En la diferencia está el gusto

- en Toros
Novillada 10 de septiembre Salamanca 137

En tiempos de «influencers» y modas raras que arrastran cual corriente de río a toda la sociedad; se agradece la distinción, lo diferente. Ayer Mario Navas se diferenció de sus compañeros por las formas y su buen gusto. El novillero vallisoletano (aunque salmantino de adopción), logró imponerse y descerrajar la Puerta Grande de La Glorieta, quien adormilada aguardaba desde el año pasado más triunfos toreros. Y según se vislumbró, si Navas hace más veces el paseíllo en este coso, es muy probable que no sea la última vez que la atraviese, sino tan solo la primera. La novillada de Antonio Palla, de impecable presencia, tuvo mucho que entender y escasa fuerza en su conjunto, lo cual desmereció la posibilidad de triunfo de Antonio Grande y Carlos Domínguez.

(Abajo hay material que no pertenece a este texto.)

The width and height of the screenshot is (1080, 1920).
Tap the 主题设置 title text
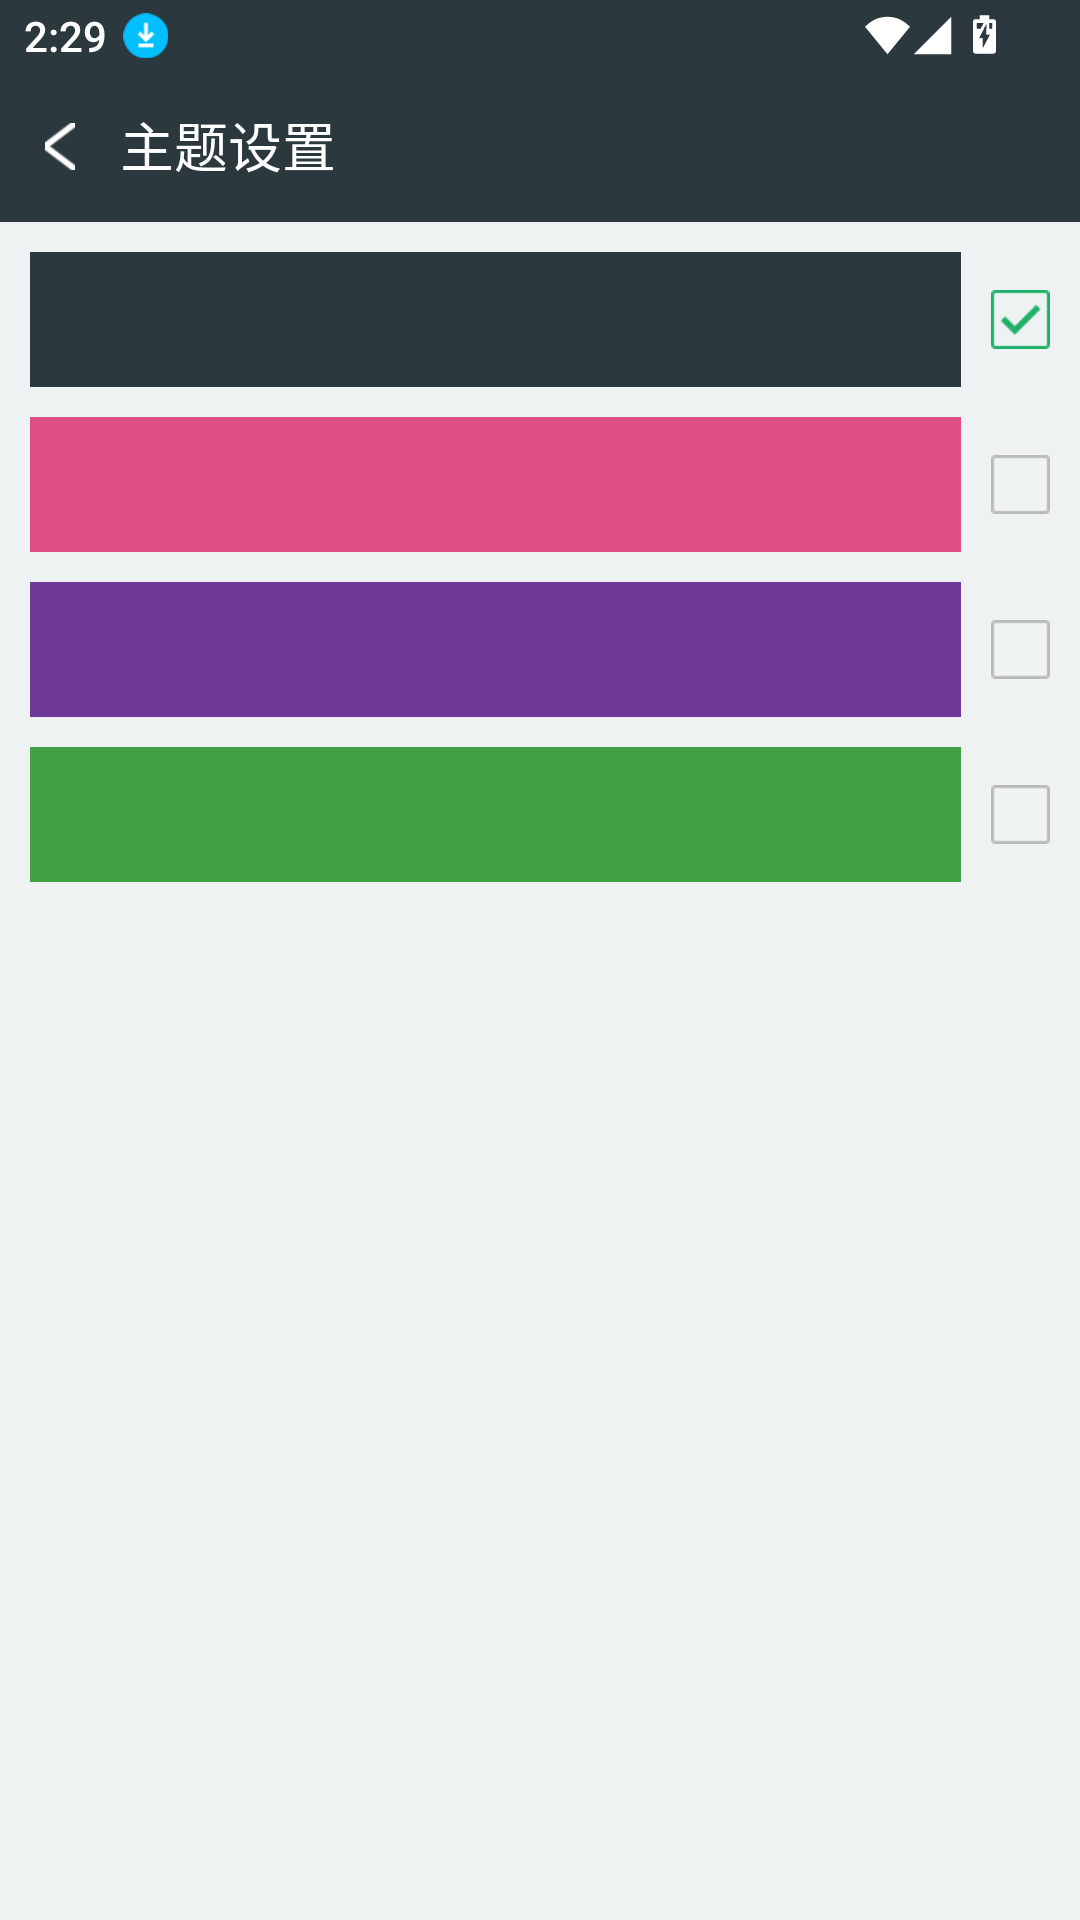click(228, 148)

De Mario Navas se salió hablando de la plaza. Cortó una oreja de su primer novillo, al que, luego de saludarlo a la verónica, le firmó una buena faena fundamentada en gran medida por el toreo con la diestra, pues el novillo mostró mejor condición por ese pitón. Lo toreó lento y templado por ese pitón pero también firme y despacio por el  izquierdo, por donde se lo pasó cerca. El de Antonio Palla flaqueó de fuerza pero aún tuvo la suficiente para prender a Navas al entrar a matar, aunque sin consecuencias. El resultado artístico de su segundo fue igual, pero la faena fue más importante todavía. El novillero vallisoletano tiene la mezcla de lo más castellano y un estilo que se antoja más sureño. Su figura recuerda, por empaque, a la de un torero hecho, y se perfila en los muletazos con un gusto exquisito y templado. Todo esto lo demostró ante el que cerró plaza.

De nuevo volvió a atracarse de novillo al entrar a matar y paseó otra oreja. Antonio Grande, que abrió cartel, no pudo esta vez mostrar su distinción en su plaza, la que ya le ha visto triunfar. No se le vio del todo a gusto con su lote. Bien es cierto que el primero que le tocó en suerte, fue un novillo que tuvo escasa transmisión aunque noble. Grande lo puso todo para que por él no quedase y su esfuerzo tuvo recompensa, pues cortó una oreja.

El segundo de su lote resultó complicado, con muchas teclas que tocar. El salmantino lo intentó sin acierto y la faena no tuvo repercusión en los tendidos. Fue ovacionado. Del extremeño Carlos Domínguez, poco que señalar, pues se le hizo cuesta arriba su lote. Resultó silenciado en ambos.